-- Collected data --
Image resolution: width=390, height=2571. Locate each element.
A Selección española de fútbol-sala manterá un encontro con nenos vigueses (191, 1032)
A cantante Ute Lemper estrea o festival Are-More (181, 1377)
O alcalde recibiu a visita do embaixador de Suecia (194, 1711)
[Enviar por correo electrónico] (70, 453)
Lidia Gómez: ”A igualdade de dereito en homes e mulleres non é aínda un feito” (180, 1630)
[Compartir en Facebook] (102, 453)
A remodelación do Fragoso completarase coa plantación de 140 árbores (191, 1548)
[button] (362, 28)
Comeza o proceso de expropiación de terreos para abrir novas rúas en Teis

-- TASK DETAILS --
From the very first line of the data through the line with "igualdade de dereito" in it, please reproduce each line exactly and output nothing more.

-- RESPONSE AREA --
Image resolution: width=390, height=2571. Locate each element.
A Selección española de fútbol-sala manterá un encontro con nenos vigueses (191, 1032)
A cantante Ute Lemper estrea o festival Are-More (181, 1377)
O alcalde recibiu a visita do embaixador de Suecia (194, 1711)
[Enviar por correo electrónico] (70, 453)
Lidia Gómez: ”A igualdade de dereito en homes e mulleres non é aínda un feito” (180, 1630)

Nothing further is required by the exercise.